Karma Automotive, a Southern California-based creator of luxury electric vehicles, used its second Academic Conference to showcase its emergence as a high-tech incubator and how its open-platform can be used by other OEMs and start-ups to speed product development and access to technology.
“Karma is best known as a creator of luxury electric vehicles, but Karma is not just a car company,” CEO Dr. Lance Zhou said in his opening remarks. “Our open-platform business model moves us beyond the traditional car company model based on manufacturing and retail. In fact, Karma is a high-tech incubator: a test bed for partners who can use our luxury EV platform to prove their emerging technologies.”
To illustrate how Karma’s engineering technology resources can help others speed product development, the company used a special ribbon-cutting ceremony to dedicate a $9M suite of state-of-the-art powertrain test labs at its global headquarters in Irvine, California. The company has steadily increased its investment in the new equipment which includes a traction dynamometer, electric motor dynamometer, and an engine/generator test cell used to evaluate powertrain optimization.
The equipment strengthens Karma’s in-house engineering capabilities as it enters a period of rapid new product introductions and will grow to become a new profit center for the company given the high demand among various industries for this kind of state-of-the-art testing facility, said Dr. Kev Adjemian, Karma VP of Powertrain.
“The result is much faster product development because Karma has full control of important testing technology,” he explains. “Our Powertrain test lab will be available to other companies in need of these kinds of resources, creating new growth and partner opportunities.”
Engaging keynotes featured technologists, academics and policy experts including Dr. Leslie Bromberg, Massachusetts Institute of Technology; Dr. Austin Brown, UC Davis Policy Institute for Energy, Environment and the Economy; Prof. Matthew Barth, UC Riverside Environmental Research and Technology; and Bruce Falls, AVL California Technology Center.
Those who attended saw the real potential for electric powertrain technology combined with the testing equipment required for validation and commercialization to significantly reduce carbon emissions, reduce dependence on traditional fossil fuels, and improve performance across a variety of heavy and light-duty vehicle applications.

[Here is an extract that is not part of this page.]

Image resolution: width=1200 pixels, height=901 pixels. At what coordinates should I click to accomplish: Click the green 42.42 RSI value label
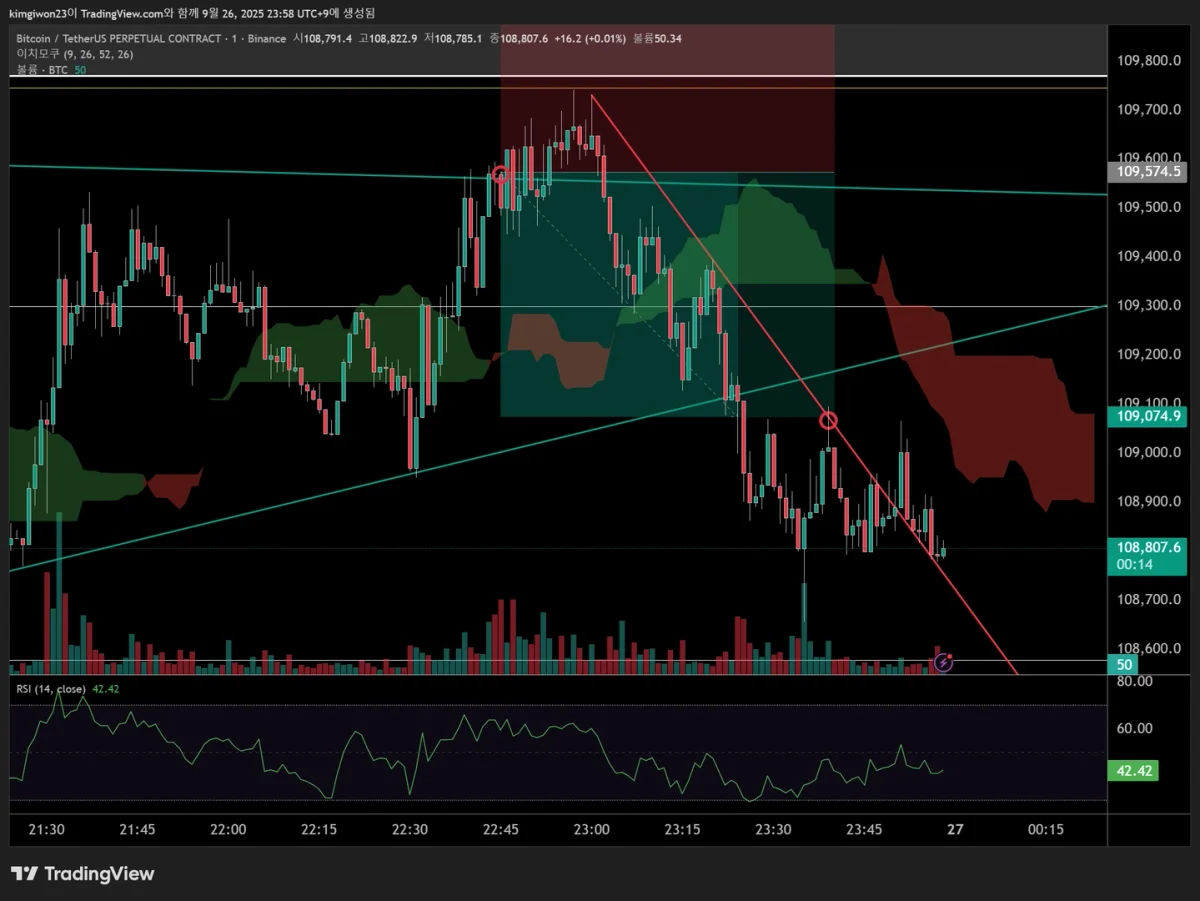[x=1134, y=771]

For example, integrating alternative energy sources with Karma’s extended range electric vehicle (EREV) technology, which combines battery power with an on-board electric generator to increase a vehicle’s range beyond what the battery alone can provide, can make plug-in hybrid long-haul trucks more attractive as an alternative to those traditionally powered by diesel fuel.
Discussions also focused on the strong links between research, innovation and local leadership and policy have on future mobility solutions, as well as how dynamometer-in-the-loop technology can facilitate connected and automated eco-driving.
Karma’s Academic Conferences will continue to convene thought leaders, curate discussions to help drive change, build relationships with influential business, academic, civic and industry stakeholders, and help create partnerships to speed product and technology development.
“Karma’s Academic Conferences will help identify important new business opportunities beyond traditional retail sales,” Zhou explained. “As a high-tech incubator and creative collaborator, we can be an important business partner and resource for OEMs and other start-ups who want to use our niche luxury EV platform as a test bed to prove their emerging technologies.”